Hi everyone! I just made 💬 #introduce-yourself@2024-09-30 and promised a glimpse of our work. We (the Kendraio team) are currently experimenting with no-code, local-first and malleable-software isms.

We want to create a local environment where it is really easy for end-users and non-developers to build workflows and manage their own data, whilst also being able to plug into the services (apps and websites) that they currently use and build their own user-interfaces for those services. It's a big dream and we've started small.

A few years ago during the pandemic we built a dashboard for COVID-19 data. Our Flow plugged into various APIs and then visualised the received data on one page – so a good demonstration of one aspect of our dream. The dashboard still exists but shows historical data. We wrote an article about the dashboard which also has an accompanying video explaining how it works and how you can edit the Flow while it's running.

Enjoy! Look forward to any comments or questions. Cheers!

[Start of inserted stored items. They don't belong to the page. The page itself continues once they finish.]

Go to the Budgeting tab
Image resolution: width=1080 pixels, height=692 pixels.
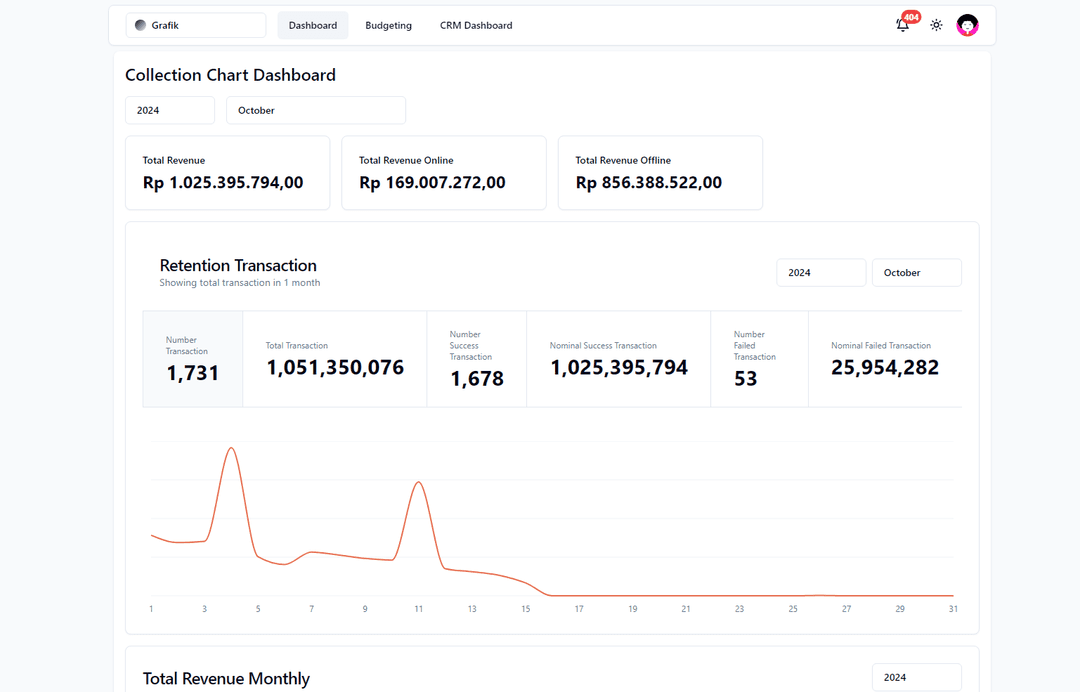click(388, 25)
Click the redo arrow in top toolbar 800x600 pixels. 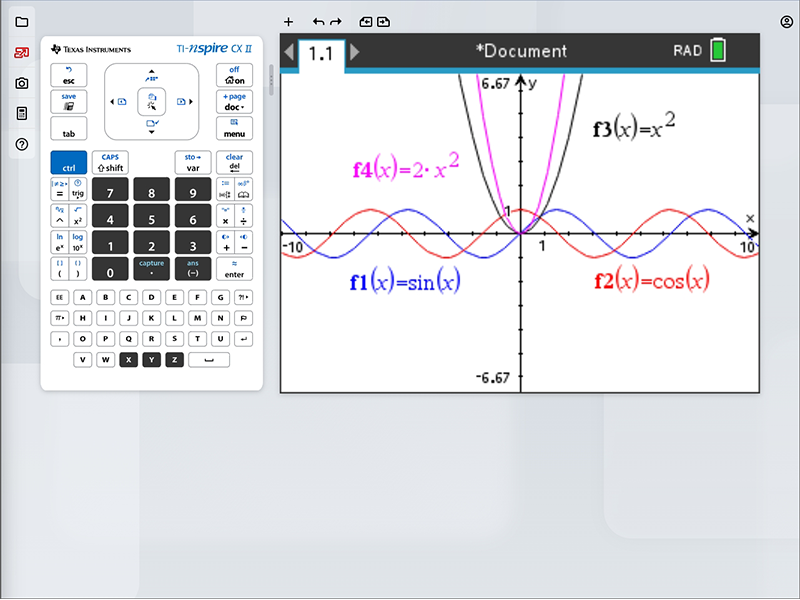pyautogui.click(x=336, y=21)

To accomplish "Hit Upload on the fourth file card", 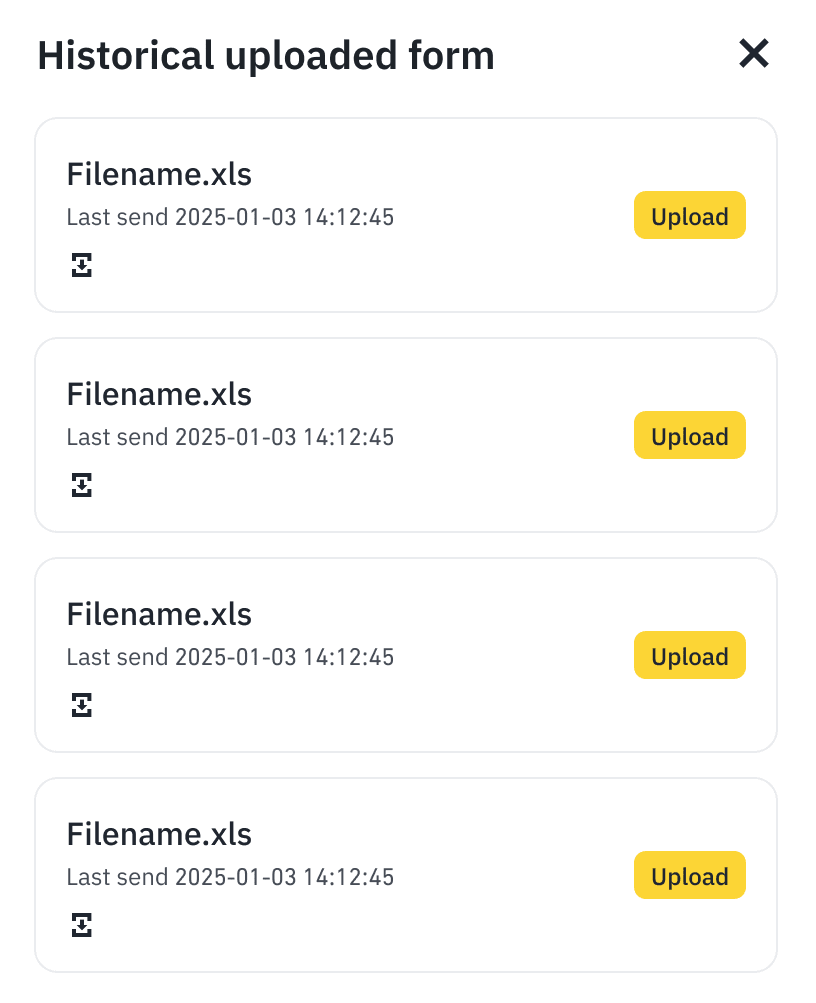I will coord(689,876).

Gregor 2024-09-30 22:10:38

Come for the rent price rant, stay for the i-cant-believe-its-no-code editor

watwa.re/mietencheck

Thomas van Binsbergen 2024-10-06 08:13:38

My students and I have worked on three papers (two prototypes) that will be presented at SPLASH at end of October

  • This paper investigates control mechanisms in declarative languages that can be used by a programmer to have guarantees about the written program even when it is extended by other programmers. The work is motivated by distributed systems governed by policies in which the actors that provide the policies may have been competing interests. Concretely, think about (data sharing) contracts that are embedded in a federated cloud infrastructure.
  • This paper investigates the use of "abstract interpretation" to give sound auto-complete suggestions for dynamic languages and demonstrates the technique on a subset of Python. Here "sound" means: if you select a given candidate, the inserted code will not contain variables that turns out to be undefined when the code runs.
  • This paper demos a prototype that we built to investigate a modular graph structure for representing and running source code. The tool allows you to create different projections out of the code such as code structure, documentation view, and execution history. The tool supports incremental and exploratory programming and "nested graphs" (importing a graph as a node) for hierarchical views, although this is a more recent add-on.
Konrad Hinsen 2024-10-06 08:32:26

I am looking forward to the last one in particular. I hope that PAINT will accessible to remote participants.

Thomas van Binsbergen 2024-10-06 10:12:13

I believe PAINT does not intend to have talks/demos by the authors. Instead, the audience will discuss the work and will give an opportunity to the authors to ask questions. This should result in great feedback for us, and generally good discussion, but may not be the most informative about the work itself. I will ask Max to record a video demo and share it here once I have it.

Joshua Horowitz 2024-10-06 11:50:02

Thanks for posting! First link is wrong – goes to second paper.

Joshua Horowitz 2024-10-06 11:51:01

(The link is identically wrong on your website, FYI.)

Thomas van Binsbergen 2024-10-06 12:07:00

Thanks for experimenting and noticing!